These people need to be fired pronto and never allowed near children again:
It’s an unimaginable horror. A 14-year-old girl with special needs allegedly was raped at school after a teacher’s aide persuaded her to act as bait to catch an accused sexual predator, a fellow student.
“It has essentially devastated her life,” attorney Eric Artrip — who represents the girl and her father — said of the alleged January 2010 incident.
The Department of Justice and U.S. Department of Education filed an amicus brief Wednesday supporting her family’s federal lawsuit against the Madison County School Board in Alabama.***
On January 22, 2010, the boy approached a 14-year-old girl with special needs who had already declined his “recent, repeated propositions” for sex, according to the brief.
“She was not physically or mentally handicapped, although she does qualify for special education classes,” Artrip told CNN.
When the girl told Simpson, she encouraged the girl to “meet (the boy) in the bathroom where teachers could be positioned to ‘catch him in the act’ before anything happened,” according to the brief.
The girl initially refused, but then agreed, according to Artrip.
Simpson and the girl went to Dunaway’s office to explain the plan. Dunaway “did not respond with any advice or directive,” according to the brief.
“If this was problematic for the administration it would have been better to express that on the front end instead of the back end,” said attorney McGriff Belser III, who represents Simpson.
The girl left Dunaway’s office, found the boy in the hallway, and “agreed to meet for sex,” according to the brief.
“Something went wrong,” said Artrip.
Instead of meeting in the boys’ bathroom on the special needs students’ corridor, the boy told the girl to meet him in the sixth-grade boys’ bathroom, in another part of the school, according to the brief.
“No teachers were in the bathroom to intervene,” the brief reads.
“She stalled for time.

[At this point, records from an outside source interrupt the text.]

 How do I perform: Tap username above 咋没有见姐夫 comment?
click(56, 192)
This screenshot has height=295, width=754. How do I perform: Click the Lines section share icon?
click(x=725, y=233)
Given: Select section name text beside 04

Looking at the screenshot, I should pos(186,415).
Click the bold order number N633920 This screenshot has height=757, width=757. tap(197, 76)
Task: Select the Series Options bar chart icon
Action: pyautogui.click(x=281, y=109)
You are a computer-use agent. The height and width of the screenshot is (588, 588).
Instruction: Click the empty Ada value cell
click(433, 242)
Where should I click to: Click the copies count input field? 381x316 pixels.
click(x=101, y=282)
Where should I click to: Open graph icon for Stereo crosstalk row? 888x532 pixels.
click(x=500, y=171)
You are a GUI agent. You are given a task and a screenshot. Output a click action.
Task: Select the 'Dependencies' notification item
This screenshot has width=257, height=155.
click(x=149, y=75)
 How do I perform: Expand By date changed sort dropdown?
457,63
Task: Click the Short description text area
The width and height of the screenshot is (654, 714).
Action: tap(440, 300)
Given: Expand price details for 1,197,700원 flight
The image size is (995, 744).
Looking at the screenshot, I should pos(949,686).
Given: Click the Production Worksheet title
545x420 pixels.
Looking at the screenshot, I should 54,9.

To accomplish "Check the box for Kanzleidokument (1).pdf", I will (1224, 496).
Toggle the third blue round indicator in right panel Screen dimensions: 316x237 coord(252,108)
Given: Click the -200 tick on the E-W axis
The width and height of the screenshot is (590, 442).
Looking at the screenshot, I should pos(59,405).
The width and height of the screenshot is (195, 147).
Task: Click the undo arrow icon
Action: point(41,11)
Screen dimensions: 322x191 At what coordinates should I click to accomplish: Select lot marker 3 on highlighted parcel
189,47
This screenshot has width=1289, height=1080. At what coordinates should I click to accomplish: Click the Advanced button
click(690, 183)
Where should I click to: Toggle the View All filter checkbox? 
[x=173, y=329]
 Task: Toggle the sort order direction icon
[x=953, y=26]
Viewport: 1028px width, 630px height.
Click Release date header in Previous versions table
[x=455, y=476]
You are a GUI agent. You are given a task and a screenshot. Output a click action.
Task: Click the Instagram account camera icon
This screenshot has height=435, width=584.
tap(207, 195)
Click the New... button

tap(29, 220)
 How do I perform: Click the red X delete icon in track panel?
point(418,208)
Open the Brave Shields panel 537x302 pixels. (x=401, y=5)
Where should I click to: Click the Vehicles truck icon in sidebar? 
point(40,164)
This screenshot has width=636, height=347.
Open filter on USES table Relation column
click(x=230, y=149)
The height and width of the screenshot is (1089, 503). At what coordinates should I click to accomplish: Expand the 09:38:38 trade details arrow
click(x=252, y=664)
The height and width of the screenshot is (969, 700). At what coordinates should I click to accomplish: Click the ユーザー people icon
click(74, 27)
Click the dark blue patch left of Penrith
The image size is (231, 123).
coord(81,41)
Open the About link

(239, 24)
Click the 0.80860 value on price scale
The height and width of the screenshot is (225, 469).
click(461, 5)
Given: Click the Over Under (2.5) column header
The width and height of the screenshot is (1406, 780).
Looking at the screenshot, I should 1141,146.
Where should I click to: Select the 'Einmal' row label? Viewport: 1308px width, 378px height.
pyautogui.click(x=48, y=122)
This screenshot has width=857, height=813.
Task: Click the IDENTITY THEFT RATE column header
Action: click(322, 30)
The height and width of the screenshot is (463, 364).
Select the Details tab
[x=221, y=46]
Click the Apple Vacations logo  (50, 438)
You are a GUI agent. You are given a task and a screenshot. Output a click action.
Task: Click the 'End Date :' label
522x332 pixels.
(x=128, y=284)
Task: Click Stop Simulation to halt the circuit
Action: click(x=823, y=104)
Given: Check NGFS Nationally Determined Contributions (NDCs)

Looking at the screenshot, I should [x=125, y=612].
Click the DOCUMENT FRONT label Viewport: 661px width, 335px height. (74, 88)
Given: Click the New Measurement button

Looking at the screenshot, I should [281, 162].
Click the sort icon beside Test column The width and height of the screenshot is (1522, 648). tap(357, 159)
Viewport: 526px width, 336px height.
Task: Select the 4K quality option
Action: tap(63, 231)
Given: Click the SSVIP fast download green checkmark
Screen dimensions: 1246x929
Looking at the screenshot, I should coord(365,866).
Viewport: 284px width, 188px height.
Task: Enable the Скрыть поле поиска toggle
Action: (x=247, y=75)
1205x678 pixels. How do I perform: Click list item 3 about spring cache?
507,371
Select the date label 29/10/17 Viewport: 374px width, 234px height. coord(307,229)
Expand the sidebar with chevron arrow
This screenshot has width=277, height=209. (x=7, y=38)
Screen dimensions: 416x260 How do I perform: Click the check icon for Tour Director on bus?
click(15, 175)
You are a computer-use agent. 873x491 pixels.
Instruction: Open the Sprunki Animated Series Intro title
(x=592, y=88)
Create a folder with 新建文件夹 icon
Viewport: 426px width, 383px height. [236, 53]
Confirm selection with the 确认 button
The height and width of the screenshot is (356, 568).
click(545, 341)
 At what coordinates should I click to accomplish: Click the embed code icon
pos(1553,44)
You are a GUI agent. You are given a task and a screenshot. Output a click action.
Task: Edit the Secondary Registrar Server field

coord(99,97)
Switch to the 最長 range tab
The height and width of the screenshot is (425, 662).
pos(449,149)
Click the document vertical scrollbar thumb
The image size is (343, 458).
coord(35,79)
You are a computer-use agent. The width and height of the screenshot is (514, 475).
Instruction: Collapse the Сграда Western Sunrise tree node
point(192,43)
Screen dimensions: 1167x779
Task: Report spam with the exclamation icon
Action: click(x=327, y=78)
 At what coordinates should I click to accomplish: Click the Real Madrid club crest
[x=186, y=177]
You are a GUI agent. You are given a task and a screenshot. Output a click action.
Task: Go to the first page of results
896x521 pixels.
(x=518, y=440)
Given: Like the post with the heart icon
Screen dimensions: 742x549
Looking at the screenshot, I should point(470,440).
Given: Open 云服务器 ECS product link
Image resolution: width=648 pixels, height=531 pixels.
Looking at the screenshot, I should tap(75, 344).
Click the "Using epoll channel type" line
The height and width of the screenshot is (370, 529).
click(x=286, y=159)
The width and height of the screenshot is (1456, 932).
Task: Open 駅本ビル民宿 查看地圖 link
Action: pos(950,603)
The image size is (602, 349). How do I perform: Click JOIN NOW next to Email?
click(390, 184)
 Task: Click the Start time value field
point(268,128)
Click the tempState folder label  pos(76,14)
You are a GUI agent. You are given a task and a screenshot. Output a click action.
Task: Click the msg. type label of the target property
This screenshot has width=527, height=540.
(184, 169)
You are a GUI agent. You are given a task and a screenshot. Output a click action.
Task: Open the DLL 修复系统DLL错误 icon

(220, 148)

She continually tried to fight him off but ultimately was anally raped by this young man,” Artrip told CNN.
From my years of watching Law and Order: SVU, I can authoritatively state that the tv police were leery about letting Detective Benson act as bait for a rapist. Got it? It was deemed too risky and unbelievable for Law and Order writers. Not for school administrators in Alabama, who, as the article notes, are busy shredding the boy’s disciplinary files.